### Records to process
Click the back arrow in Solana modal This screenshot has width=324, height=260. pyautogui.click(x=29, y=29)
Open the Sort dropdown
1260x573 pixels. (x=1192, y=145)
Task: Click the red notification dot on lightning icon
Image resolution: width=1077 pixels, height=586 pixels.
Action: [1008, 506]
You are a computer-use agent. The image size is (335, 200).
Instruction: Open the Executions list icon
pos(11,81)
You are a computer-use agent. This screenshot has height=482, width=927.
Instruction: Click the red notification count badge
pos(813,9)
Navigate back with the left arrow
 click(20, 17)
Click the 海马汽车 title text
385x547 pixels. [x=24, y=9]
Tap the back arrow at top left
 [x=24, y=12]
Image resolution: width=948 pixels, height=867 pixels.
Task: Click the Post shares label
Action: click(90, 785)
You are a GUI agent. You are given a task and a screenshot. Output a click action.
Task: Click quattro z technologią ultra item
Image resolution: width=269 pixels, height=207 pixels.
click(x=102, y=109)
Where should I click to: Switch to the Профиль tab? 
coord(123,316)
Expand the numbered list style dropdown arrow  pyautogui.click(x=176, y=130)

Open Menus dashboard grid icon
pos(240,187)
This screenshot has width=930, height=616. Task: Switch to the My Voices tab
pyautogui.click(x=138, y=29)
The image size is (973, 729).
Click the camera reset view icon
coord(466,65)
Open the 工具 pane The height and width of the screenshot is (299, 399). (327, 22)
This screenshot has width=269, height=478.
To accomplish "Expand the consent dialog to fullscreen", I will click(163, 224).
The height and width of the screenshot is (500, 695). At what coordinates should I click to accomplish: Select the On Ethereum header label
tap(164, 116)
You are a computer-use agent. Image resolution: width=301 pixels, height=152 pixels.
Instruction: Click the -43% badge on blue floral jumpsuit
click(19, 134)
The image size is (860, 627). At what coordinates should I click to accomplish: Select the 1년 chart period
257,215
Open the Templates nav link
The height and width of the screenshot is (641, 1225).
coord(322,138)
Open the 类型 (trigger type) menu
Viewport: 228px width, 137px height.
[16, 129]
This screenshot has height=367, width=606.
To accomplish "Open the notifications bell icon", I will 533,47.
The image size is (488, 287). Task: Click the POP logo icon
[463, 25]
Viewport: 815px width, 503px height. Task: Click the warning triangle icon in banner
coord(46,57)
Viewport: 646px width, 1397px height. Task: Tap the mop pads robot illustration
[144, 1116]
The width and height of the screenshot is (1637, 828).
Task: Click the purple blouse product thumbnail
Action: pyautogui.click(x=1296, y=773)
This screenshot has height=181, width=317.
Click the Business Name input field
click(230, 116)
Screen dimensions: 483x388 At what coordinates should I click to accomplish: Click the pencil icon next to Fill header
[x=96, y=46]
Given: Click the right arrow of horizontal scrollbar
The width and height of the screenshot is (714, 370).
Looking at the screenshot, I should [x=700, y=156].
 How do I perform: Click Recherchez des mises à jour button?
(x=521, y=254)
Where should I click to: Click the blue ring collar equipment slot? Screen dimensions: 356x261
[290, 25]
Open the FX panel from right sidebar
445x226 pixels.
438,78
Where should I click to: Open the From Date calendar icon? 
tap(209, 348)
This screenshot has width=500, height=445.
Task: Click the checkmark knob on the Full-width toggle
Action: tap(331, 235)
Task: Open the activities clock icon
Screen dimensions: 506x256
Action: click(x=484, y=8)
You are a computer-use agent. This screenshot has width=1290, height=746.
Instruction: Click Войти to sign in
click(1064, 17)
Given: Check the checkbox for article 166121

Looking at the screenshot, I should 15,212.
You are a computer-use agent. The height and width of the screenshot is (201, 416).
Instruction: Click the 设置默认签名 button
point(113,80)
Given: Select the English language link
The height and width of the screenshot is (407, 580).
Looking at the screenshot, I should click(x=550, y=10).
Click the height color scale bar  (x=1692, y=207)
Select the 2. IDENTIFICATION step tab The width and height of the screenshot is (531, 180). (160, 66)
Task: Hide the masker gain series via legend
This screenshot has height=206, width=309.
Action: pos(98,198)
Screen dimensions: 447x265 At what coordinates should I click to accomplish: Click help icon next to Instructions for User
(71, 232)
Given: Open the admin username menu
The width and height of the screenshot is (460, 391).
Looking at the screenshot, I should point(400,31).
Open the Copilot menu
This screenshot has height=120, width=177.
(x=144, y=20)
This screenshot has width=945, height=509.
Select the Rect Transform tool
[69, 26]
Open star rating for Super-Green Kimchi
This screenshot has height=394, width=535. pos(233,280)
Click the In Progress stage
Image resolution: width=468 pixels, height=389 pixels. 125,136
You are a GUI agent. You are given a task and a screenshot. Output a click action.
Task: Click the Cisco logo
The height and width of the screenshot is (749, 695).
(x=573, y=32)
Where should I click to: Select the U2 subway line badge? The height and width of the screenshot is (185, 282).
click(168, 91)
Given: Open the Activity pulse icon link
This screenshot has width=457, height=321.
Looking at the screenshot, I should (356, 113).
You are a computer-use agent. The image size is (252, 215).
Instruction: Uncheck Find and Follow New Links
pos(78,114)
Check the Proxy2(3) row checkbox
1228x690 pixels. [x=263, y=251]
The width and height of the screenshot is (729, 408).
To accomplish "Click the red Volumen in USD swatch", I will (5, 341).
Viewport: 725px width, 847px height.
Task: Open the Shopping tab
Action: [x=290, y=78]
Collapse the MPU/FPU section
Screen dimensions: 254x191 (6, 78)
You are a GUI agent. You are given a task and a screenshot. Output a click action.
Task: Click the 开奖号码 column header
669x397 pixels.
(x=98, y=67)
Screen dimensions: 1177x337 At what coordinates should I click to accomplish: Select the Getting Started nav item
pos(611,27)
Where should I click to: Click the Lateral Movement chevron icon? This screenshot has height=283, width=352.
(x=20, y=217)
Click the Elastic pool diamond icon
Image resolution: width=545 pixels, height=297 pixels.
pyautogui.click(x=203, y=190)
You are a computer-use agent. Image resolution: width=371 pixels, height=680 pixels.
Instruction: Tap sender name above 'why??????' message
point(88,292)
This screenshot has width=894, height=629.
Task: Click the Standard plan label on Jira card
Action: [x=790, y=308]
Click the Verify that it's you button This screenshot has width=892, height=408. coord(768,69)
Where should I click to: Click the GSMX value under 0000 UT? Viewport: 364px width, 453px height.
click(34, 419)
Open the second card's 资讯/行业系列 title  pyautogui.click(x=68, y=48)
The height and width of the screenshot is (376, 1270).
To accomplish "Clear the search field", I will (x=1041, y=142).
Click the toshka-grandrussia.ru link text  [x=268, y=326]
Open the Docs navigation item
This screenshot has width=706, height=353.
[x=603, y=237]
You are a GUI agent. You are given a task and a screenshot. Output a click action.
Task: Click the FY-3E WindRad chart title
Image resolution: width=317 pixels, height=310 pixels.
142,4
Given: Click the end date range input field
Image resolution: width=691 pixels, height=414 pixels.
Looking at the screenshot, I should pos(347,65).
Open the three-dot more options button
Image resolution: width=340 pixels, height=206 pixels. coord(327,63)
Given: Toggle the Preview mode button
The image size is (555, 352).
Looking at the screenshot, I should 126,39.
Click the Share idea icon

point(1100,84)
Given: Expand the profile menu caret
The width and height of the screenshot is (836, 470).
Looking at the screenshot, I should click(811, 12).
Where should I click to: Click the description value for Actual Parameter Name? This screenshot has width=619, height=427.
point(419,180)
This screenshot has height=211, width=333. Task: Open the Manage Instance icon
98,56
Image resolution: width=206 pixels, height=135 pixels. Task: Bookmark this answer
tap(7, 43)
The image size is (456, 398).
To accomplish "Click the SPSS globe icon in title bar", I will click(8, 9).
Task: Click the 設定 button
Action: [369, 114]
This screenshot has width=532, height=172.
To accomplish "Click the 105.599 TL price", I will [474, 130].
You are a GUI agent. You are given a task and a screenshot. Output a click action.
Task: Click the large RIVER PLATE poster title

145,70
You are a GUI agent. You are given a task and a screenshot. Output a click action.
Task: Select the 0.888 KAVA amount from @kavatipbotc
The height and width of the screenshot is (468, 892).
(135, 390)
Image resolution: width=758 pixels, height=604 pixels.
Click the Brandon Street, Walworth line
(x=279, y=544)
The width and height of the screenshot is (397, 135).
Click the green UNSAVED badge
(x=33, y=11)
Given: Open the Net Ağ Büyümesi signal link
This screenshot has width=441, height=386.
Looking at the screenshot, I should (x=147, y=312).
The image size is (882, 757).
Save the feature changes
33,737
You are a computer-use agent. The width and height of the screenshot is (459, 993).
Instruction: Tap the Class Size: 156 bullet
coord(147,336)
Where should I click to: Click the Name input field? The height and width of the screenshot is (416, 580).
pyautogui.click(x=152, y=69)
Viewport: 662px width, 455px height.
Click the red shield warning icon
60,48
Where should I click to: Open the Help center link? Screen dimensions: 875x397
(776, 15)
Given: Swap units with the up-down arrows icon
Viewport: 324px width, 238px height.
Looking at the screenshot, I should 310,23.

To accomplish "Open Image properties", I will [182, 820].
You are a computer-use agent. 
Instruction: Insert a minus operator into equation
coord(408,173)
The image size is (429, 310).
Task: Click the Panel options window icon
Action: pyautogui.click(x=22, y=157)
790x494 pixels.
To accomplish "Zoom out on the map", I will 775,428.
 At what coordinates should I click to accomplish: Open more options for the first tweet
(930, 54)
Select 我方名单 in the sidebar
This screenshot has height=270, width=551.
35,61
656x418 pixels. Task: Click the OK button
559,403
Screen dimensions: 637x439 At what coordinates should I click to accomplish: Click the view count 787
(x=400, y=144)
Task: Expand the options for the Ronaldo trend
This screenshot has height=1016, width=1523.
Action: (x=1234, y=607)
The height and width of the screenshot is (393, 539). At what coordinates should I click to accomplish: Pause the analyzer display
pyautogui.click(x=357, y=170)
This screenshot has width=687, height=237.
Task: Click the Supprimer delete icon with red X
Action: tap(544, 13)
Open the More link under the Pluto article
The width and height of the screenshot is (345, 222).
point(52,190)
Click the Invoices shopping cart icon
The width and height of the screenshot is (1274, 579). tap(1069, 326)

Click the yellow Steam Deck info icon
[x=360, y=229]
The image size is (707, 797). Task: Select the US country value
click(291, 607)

### Task description
What you return should be the lines from the beginning of the records through the one that contains "Task: Click the red", repeated exactly and with no additions.

### Solution to the exercise
Click the back arrow in Solana modal This screenshot has width=324, height=260. pyautogui.click(x=29, y=29)
Open the Sort dropdown
1260x573 pixels. (x=1192, y=145)
Task: Click the red notification dot on lightning icon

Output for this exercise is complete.